Step 3: Creating the Client with permissionless.js
The next step is turning that smart account object into a working wallet client. Pimlico's permissionless.js library does this with its createSmartAccountClient function.
import { createSmartAccountClient } from 'permissionless'
import { createPimlicoClient } from 'permissionless/clients/pimlico'
// Create bundler client
const bundlerClient = createPimlicoClient({
  transport: http('https://api.pimlico.io/v2/sepolia/rpc?apikey=...'),
  entryPoint: {
    address: '0x5FF137D4b0FDCD49DcA30c7CF57E578a026d2789',
    version: '0.6',
  },
})
// Create smart account client
const smartAccountClient = createSmartAccountClient({
  account: smartAccount,
  chain: sepolia,
  bundlerTransport: http('https://api.pimlico.io/v2/sepolia/rpc?apikey=...'),
  paymaster: bundlerClient,
  userOperation: {
    estimateFeesPerGas: async () => {
      return (await bundlerClient.getUserOperationGasPrice()).fast
    }
  }
})
This client wires up everything needed to send UserOperations:
- Configuring bundlers and entry points
 - Handling paymasters for gas sponsorship
 - Managing the signing and sending lifecycle
 
Once you have this client, your dApp can send transactions through your custom smart account.
Step 4: Wiring it to the Frontend
Finally, the wallet is exposed through your dApp's frontend. Instead of sending raw Ethereum transactions, your UI now builds UserOperations.
// Example: Send ETH through smart account
async function sendTransaction() {
  const txHash = await smartAccountClient.sendTransaction({
    to: '0x...',
    value: parseEther('0.1'),
    data: '0x'
  })
  
  console.log('UserOperation hash:', txHash)
  
  // Wait for transaction to be mined
  const receipt = await smartAccountClient.waitForUserOperationReceipt({
    hash: txHash
  })
  
  console.log('Transaction receipt:', receipt)
}
// Example: Batch multiple operations
async function batchOperations() {
  const txHash = await smartAccountClient.sendTransactions({
    transactions: [
      {
        to: tokenAddress,
        data: encodeFunctionData({
          abi: erc20Abi,
          functionName: 'approve',
          args: [spenderAddress, maxUint256]
        })
      },
      {
        to: dexAddress,
        data: encodeFunctionData({
          abi: dexAbi,
          functionName: 'swap',
          args: [tokenIn, tokenOut, amountIn]
        })
      }
    ]
  })
  
  console.log('Batched UserOperation:', txHash)
}
For example, a "Send ETH" button compiles a UserOperation with a to, value, and optional calldata, signs it, and passes it through your smart account client to the bundler.

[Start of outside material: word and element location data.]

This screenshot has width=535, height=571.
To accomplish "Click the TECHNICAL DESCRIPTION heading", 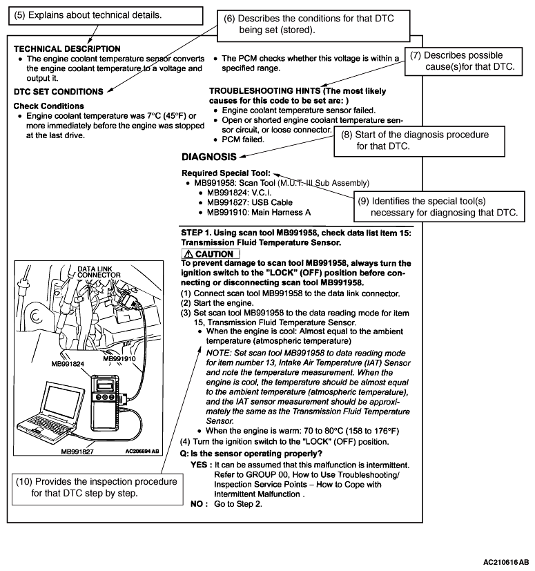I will point(67,49).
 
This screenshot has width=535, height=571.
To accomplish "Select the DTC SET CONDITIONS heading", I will point(58,90).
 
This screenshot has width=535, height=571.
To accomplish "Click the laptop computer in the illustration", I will point(61,415).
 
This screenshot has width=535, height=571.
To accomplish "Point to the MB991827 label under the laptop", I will point(78,452).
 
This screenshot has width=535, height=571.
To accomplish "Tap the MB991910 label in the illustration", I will point(120,359).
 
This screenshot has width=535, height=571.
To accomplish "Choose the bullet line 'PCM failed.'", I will point(238,139).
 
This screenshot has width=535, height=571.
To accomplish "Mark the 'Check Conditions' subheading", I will point(48,106).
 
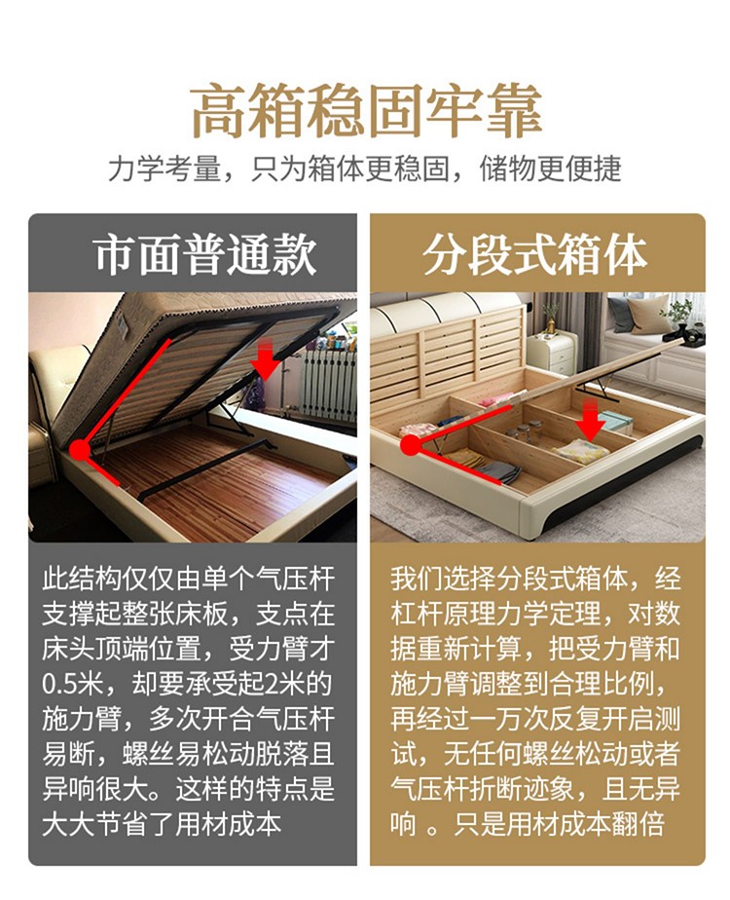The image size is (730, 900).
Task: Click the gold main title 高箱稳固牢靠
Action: [366, 111]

At this point, the flow looks like this:
- Contract: Defines rules (programmable account)
 - Viem: Converts it into a standard object
 - Permissionless.js: Creates a full-featured client
 - Frontend: Provides the user interface to build and send UserOps
 
You can check out my Live implementation of A Custom Wallet for personal Accountability
Conclusion
Custom smart wallets redefine what it means to interact with blockchain. By moving beyond externally owned accounts (EOAs), developers gain full control over how accounts are structured, validated, and extended. ERC-4337 provides the foundation, while libraries like viem and Permissionless.js lower the barrier to experimentation.
Smart wallets open up new ways to design user-friendly, secure, and specialized experiences.
We are still early. Today's implementations resemble the early days of MetaMask and EOAs—useful, but limited. As the ecosystem matures, we'll see smart wallets become the default, powering dapps, games, organizations, and financial systems with richer, safer interactions.
For developers, this is an open playground. Whether you're building a general-purpose wallet or a highly opinionated one tailored to your product, the tools are in your hands.
The future of wallets is programmable.